隆重推出 Google AI Edge Portal：大规模对边缘 AI 进行基准测试。注册以在非公开预览期间申请访问权限。

TensorFlow 运算融合

概览

本页介绍了将 TensorFlow 中的复合操作转换为 LiteRT 中的融合操作所需的设计和步骤。此基础架构用途广泛，支持将 TensorFlow 中的任何复合操作转换为 LiteRT 中对应的融合操作。

此基础架构的一个使用示例是将 TensorFlow RNN 操作融合到 LiteRT，详情请参阅此处。

什么是融合操作

TensorFlow 操作可以是基本操作（例如 tf.add），也可以由其他基本操作组成（例如 tf.einsum）。原始操作在 TensorFlow 图中显示为单个节点，而复合操作是 TensorFlow 图中的一组节点。执行复合操作相当于执行其每个组成的原语操作。

融合操作对应于一个操作，该操作包含相应复合操作中每个原始操作执行的所有计算。

融合操作的优势

融合运算旨在通过优化整体计算和减少内存占用量，最大限度地提高其底层内核实现的性能。这非常有用，尤其对于低延迟推理工作负载和资源受限的移动平台。

融合操作还提供了一个更高级别的接口来定义复杂的转换（例如量化），否则在更精细的级别上实现这些转换会非常困难或不可行。
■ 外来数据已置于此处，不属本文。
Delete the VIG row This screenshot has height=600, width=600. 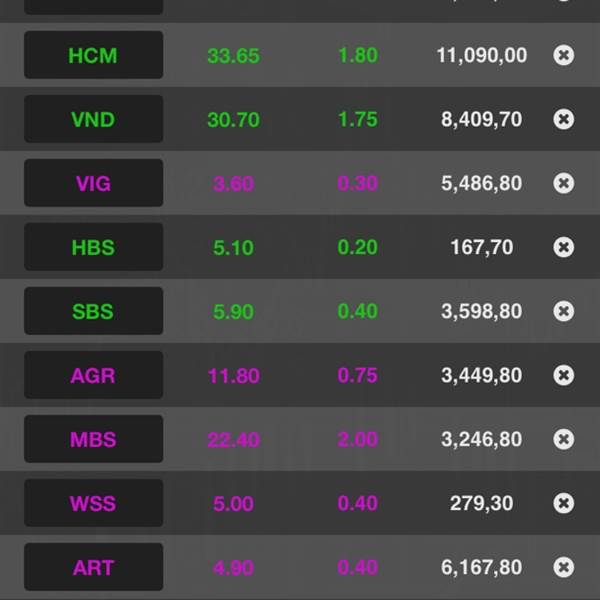point(563,183)
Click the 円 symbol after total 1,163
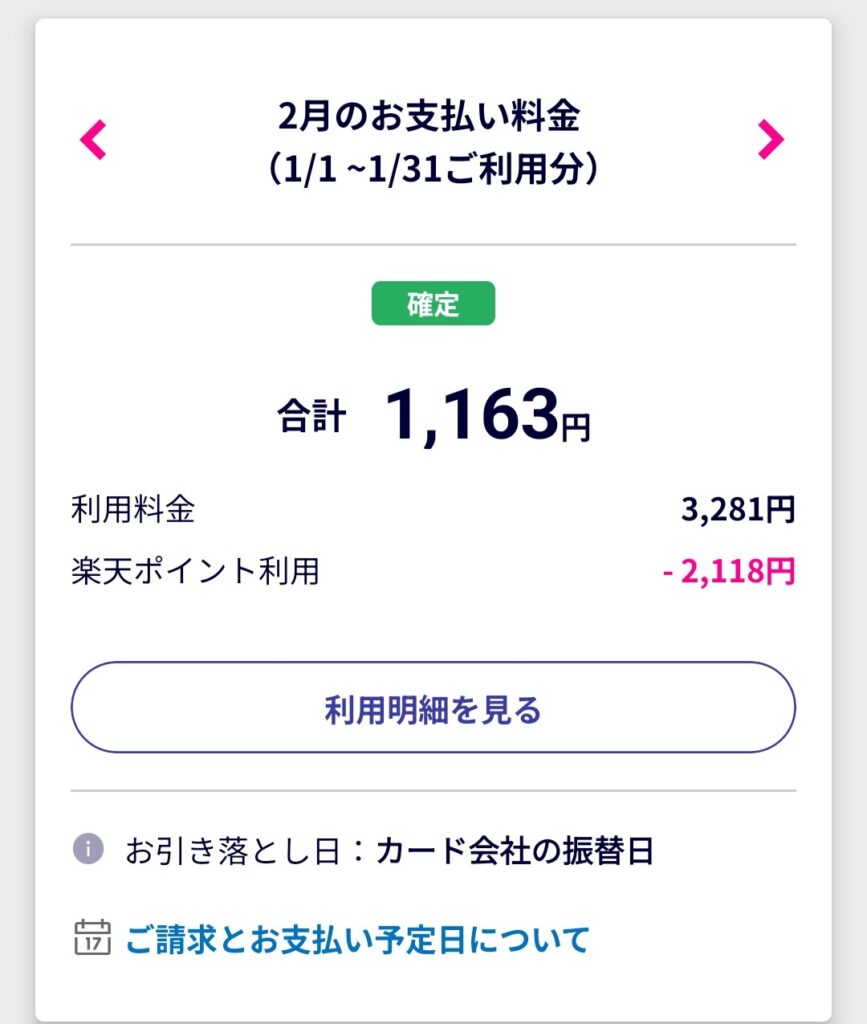 click(x=575, y=429)
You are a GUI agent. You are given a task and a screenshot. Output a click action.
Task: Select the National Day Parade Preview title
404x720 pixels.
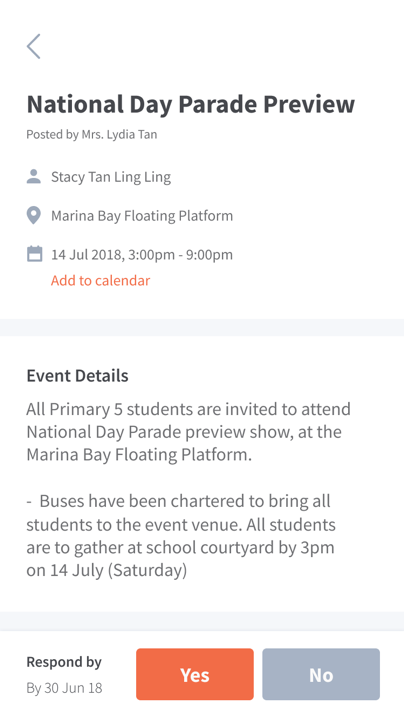pos(191,104)
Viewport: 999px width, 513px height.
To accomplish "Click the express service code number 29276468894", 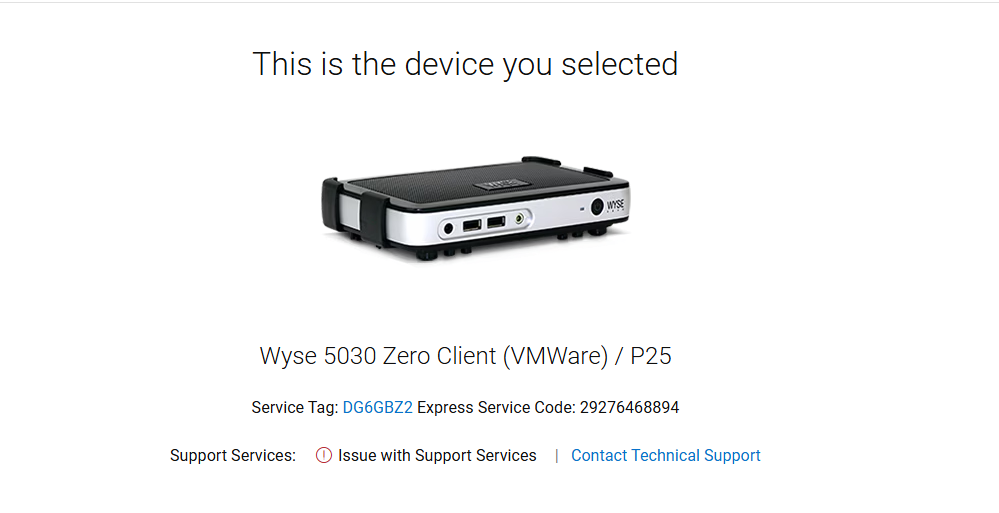I will 629,407.
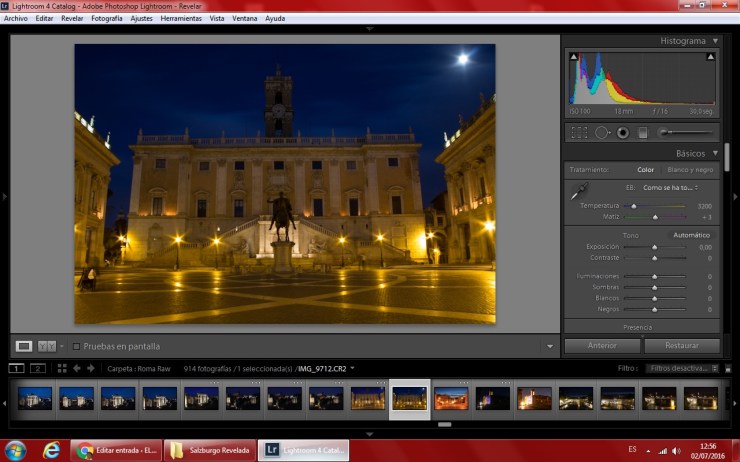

出于上述原因，LiteRT 有许多融合操作实例。这些融合操作通常对应于源 TensorFlow 程序中的复合操作。在 TensorFlow 中，作为 LiteRT 中的单个融合操作实现的复合操作示例包括各种 RNN 操作，例如单向和双向序列 LSTM、卷积（conv2d、偏差加法、relu）、全连接（matmul、偏差加法、relu）等。在 LiteRT 中，LSTM 量化目前仅在融合 LSTM 操作中实现。

融合操作方面的挑战

将复合操作从 TensorFlow 转换为 LiteRT 中的融合操作是一个难题。原因如下：

复合操作在 TensorFlow 图中表示为一组没有明确边界的原始操作。识别（例如通过模式匹配）与此类复合操作对应的子图可能非常困难。
可能存在多个以融合的 LiteRT 操作为目标的 TensorFlow 实现。例如，TensorFlow 中有许多 LSTM 实现（Keras、Babelfish/lingvo 等），每种实现都由不同的基元操作组成，但它们仍然可以全部转换为 LiteRT 中的同一融合 LSTM 操作。

因此，融合操作的转换非常具有挑战性。

从复合运算转换为 TFLite 自定义运算（推荐）

将复合操作封装在 `tf.function` 中

在许多情况下，模型的一部分可以映射到 TFLite 中的单个操作。这有助于针对特定操作编写优化后的实现，从而提升性能。为了能够在 TFLite 中创建融合操作，请确定图中表示融合操作的部分，并将其封装在 tf.function 中，同时将“experimental_implements”属性设置为 tf.function，该属性具有属性值 tfl_fusable_op，其值为 true。如果自定义操作需要属性，则将这些属性作为同一“experimental_implements”的一部分进行传递。

示例：

def get_implements_signature():
  implements_signature = [
    # 'name' will be used as a name for the operation.
    'name: "my_custom_fused_op"',
    # attr "tfl_fusable_op" is required to be set with true value.
    'attr {key: "tfl_fusable_op" value { b: true } }',
    # Example attribute "example_option" that the op accepts.
    'attr {key: "example_option" value { i: %d } }' % 10
  ]
  return ' '.join(implements_signature)

@tf.function(experimental_implements=get_implements_signature())
def my_custom_fused_op(input_1, input_2):
  # An empty function that represents pre/post processing example that
  # is not represented as part of the Tensorflow graph.
  output_1 = tf.constant(0.0, dtype=tf.float32, name='first_output')
  output_2 = tf.constant(0.0, dtype=tf.float32, name='second_output')
  return output_1, output_2

class TestModel(tf.Module):
  def __init__(self):
    super(TestModel, self).__init__()
    self.conv_1 = tf.keras.layers.Conv2D(filters=1, kernel_size=(3, 3))
    self.conv_2 = tf.keras.layers.Conv2D(filters=1, kernel_size=(3, 3))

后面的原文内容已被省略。